A bomb explodes. Glass shatters. Plumes of smoke choke the air. A few heartbeats of dead silence until a cacophony of sirens and screams rip through the Beirut neighbourhood.
Imagine you are a domestic worker, living and working in a house in this neighborhood. You watch as a flood of people stream onto the street to respond to the fallen. But you stay behind closed doors. You have no choice. You have been locked inside.
Confinement and denial of rights has long been the reality for thousands of migrant domestic workers employed in Lebanon and throughout the Middle East. Domestic workers are just one group within the millions of South Asian, South-East Asian, and Sub-Saharan African migrant workers currently employed throughout the Middle East and North Africa.
As the tragic and desperate migration crisis in the Mediterranean, and overland from the Middle East to Europe attracts well-deserved media attention, few minds have turned to the 'other migrants' - the low-paid migrant workers who were already labouring in private homes, on isolated farms, on construction sites throughout the Middle East. This includes a group of Cambodian men forced to work in a factory in Saudi Arabia, unable to leave for fear of being beaten; a Filipina hairdresser who paid a recruiter to secure a job in Jordan only to be forced to work as a domestic worker instead; and 46 Indian nurses in Iraq, who were left stranded in a hospital after ISIL fighters devastated the community.
What do we know about these workers? How are the crises in Syria, Iraq, Yemen, and Libya worsening their current conditions?
'The Other Migrant Crisis', a new report published by the Walk Free Foundation and the International Organization for Migration, provides some answers. It draws directly on the case histories of 162 victims of human trafficking supported by the IOM in Egypt, Iraq, Jordan, Lebanon, and Saudi Arabia. Like the domestic worker locked within the home, 87% of migrant workers in this study were confined to their place of employment. 100% had their passports withheld by their employers. 76% had their wages withheld.
These statistics point to the prevalent and alarmingly persistent exploitation of migrant workers in the Middle East. As an interviewee explained to the research team, "I have asked my friends why they lock the domestic worker inside the house... They say it is not safe to leave a young woman and their children inside an unlocked apartment. But I said, "What if there is a fire? How will they get out?" My friends say it is safer to ensure everyone is locked inside. They don't trust the worker to give her a key." A migrant worker is trusted to care for children, just not her own conduct.
When the research team asked employers why they withhold passports, many replied "security". Security, that is, against employees fleeing the workplace, since the employer has outlaid significant finances to recruit the worker to the country. Despite most countries prohibiting the withholding of passports, no interviewee could recall a single case of punishment, despite almost all people describing the practice as "common".
Withholding of wages, psychological and physical violence, deprivation of basic nutrition - these are just some of the many abuses endured by this highly vulnerable population of migrant workers, many of them victims of modern slavery.

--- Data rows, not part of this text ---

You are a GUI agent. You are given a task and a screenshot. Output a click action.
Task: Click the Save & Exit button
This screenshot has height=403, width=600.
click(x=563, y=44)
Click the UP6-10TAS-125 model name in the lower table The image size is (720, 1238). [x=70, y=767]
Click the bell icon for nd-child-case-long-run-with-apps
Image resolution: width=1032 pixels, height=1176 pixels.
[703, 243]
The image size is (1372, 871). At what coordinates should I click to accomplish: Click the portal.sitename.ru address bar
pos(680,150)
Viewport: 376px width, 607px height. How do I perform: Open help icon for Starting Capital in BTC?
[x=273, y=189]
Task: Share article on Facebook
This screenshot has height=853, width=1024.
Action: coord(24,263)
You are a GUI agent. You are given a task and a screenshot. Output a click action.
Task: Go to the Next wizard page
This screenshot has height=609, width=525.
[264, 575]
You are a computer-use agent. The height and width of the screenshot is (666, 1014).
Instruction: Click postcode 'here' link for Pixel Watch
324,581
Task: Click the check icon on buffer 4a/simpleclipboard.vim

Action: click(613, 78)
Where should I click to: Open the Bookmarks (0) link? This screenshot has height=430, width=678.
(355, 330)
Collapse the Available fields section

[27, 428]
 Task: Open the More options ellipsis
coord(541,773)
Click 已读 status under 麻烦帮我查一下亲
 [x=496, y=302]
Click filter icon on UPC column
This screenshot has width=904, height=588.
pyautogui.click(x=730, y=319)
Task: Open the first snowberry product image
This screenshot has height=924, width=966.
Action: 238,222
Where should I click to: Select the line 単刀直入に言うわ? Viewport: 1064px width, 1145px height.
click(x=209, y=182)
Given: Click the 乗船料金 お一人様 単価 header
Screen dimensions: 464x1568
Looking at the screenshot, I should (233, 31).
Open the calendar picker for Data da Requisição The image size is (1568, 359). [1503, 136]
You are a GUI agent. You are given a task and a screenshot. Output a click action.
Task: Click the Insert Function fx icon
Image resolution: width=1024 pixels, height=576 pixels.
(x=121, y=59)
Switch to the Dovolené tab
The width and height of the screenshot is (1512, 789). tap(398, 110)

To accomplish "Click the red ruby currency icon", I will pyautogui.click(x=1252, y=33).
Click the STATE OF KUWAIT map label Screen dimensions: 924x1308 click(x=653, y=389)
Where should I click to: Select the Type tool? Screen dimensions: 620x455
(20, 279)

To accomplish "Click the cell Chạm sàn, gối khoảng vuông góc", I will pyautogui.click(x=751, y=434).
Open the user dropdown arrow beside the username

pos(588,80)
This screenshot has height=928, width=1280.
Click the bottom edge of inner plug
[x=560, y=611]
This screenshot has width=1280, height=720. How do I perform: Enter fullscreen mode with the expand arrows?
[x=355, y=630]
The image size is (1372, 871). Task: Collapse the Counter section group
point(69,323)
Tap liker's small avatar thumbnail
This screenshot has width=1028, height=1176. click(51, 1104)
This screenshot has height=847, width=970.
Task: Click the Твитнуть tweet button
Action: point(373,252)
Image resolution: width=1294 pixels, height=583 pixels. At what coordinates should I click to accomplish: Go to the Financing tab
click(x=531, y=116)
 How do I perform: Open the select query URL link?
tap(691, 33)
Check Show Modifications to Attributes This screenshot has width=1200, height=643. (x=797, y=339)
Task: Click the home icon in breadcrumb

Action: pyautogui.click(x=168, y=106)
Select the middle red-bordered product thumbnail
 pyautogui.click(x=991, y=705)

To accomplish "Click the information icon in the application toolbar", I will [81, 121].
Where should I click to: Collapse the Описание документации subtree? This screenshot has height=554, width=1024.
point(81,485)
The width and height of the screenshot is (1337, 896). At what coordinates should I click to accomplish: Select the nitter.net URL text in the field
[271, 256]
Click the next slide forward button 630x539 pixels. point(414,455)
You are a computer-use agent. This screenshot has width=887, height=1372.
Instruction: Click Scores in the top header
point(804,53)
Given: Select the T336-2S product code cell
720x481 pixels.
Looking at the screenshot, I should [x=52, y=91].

As international and local organizations rush to provide badly needed aid to the region's refugees and displaced people, it is vital we do not forget this other cohort of migrant workers in crisis. As the protracted conflict increases, migrant workers in the Middle East need protection from current exploitation and future violence. As reports emerge of ISIL holding migrant workers in situations of debt-bondage in Iraq, using migrant workers for forced labour, as human shields in conflict, and as sexual slaves, it is essential we address the other migrant crisis now. Without doing so, we are in danger of exacerbating the known but insufficiently addressed abuse of migrant workers.
Back to our scene with the domestic worker in Beirut. You now face two choices - do you flee your employer's home the moment it is left unlocked? Do you stay and hope that you are finally paid your salary? If you leave, you face detention and deportation for breaching your visa conditions. If you stay, you risk working for years with no wage, no day off, and little food.
We have no choice. Protecting that domestic worker, pushing for legislative reform and enforcement of existing laws, addressing the detention of migrant workers and challenging common but harmful employment practices such as passport withholding is simply about upholding the most basic of human rights. Without telling this story, we leave our domestic worker hidden in a locked house facing unbearable but preventable choices. By telling this story, we offer hope.